When refugees arrive in Greece and wait for papers–sometimes for days–some sleep in tents and some sleep on the ground. But others have the chance to try a new place to stay: Sturdy, flat-packed refugee shelters that can be built in a few hours.
“It’s safer and more dignified than a tent. It feels more like a house,” says Märta Terne from Better Shelter, a Swedish social enterprise owned by the Housing for All Foundation, a nonprofit established by the Ikea Foundation. It designed the simple buildings in a partnership with Ikea and the UN Refugee Agency (UNHCR).
In September, Better Shelter brought over 500 of their new shelters to Lesvos, Greece, where nearly half a million refugees have arrived this year from Syria, Iraq, Afghanistan, and other war-torn countries. With a simple frame and panels, each shelter goes together quickly with a handful of tools.
“They’re designed to be as easy as possible to build,” says Terne. “I’ve built a house many times, and I’m not a construction worker. It really is very easy to do without having any of that knowledge before.”
The buildings come in two flat boxes, with four sets of simple instructions. “They’re quite similar to Ikea,” she says. “I hear from many people who see them and have been to Ikea that that’s the first thing they think. But they’re slightly more complicated than a Billy bookcase.”
Unlike a tent, the shelters have lockable doors. “Just being able to close a door behind you is very key,” Terne says. “That privacy and that feeling of safety is so important.”
As refugees flood into Europe, Better Shelter is building shelters as quickly as it can. In places like Macedonia, they serve as first aid clinics or rest stations for children. In Switzerland, local governments have purchased the shelters for refugees there (because the shelters are designed for mild weather, the Swiss shelters are inside a larger warehouse). Better Shelter has also delivered the homes to Ethiopia, Iraq, and Nepal.

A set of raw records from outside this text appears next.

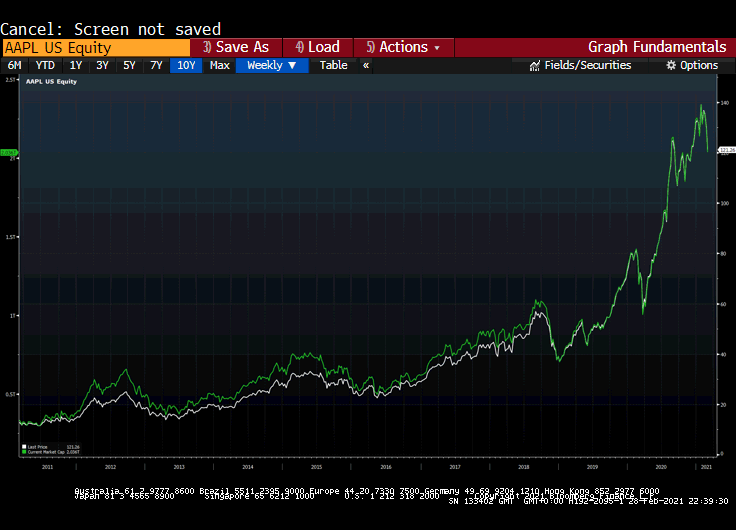This screenshot has width=736, height=530.
Task: Switch to Table view
Action: 333,65
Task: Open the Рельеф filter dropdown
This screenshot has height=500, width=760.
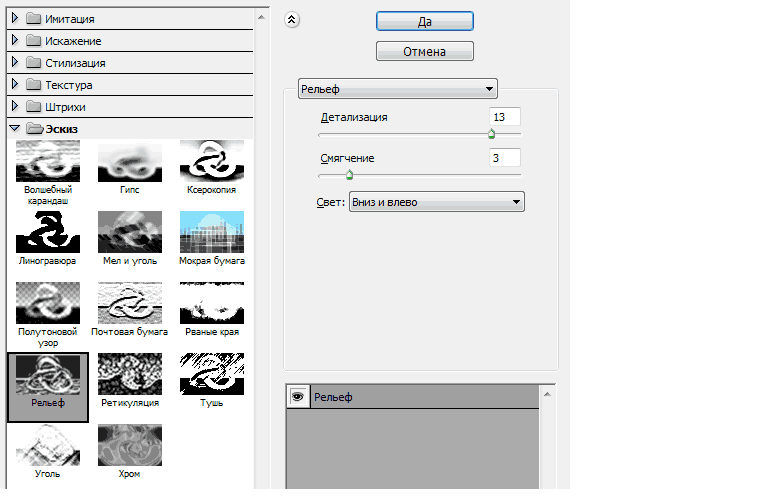Action: [398, 89]
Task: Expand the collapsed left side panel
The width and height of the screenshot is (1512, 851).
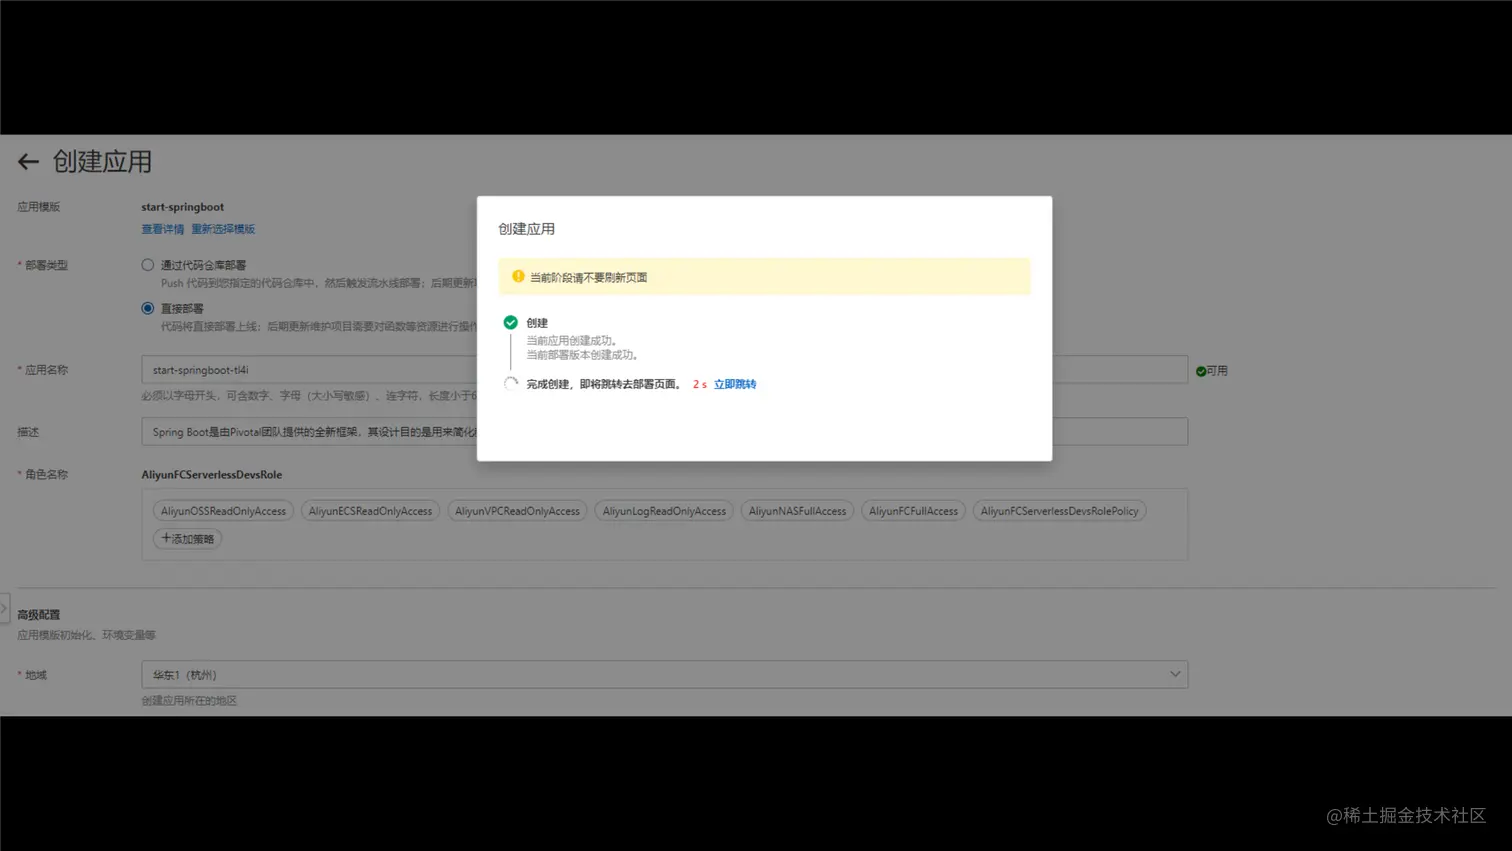Action: pos(4,608)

They can’t make the shelters quickly enough to meet demand, and many more are needed. UNHCR bought 10,000 of the shelters earlier this year, but that’s an incredibly tiny fraction of the nearly 60 million refugees around the world who need a safer place to stay. In part, one challenge is cost: At a little over $1,000, the shelters are twice as expensive as a tent.
But over time, because the shelters last much longer (and because refugees often end up living in camps for years or even decades) they might more more sense. “If you look at it long term, it’s actually cheaper than a tent,” says Terne. “We hope that this will become the standard for how people live in refugee camps.”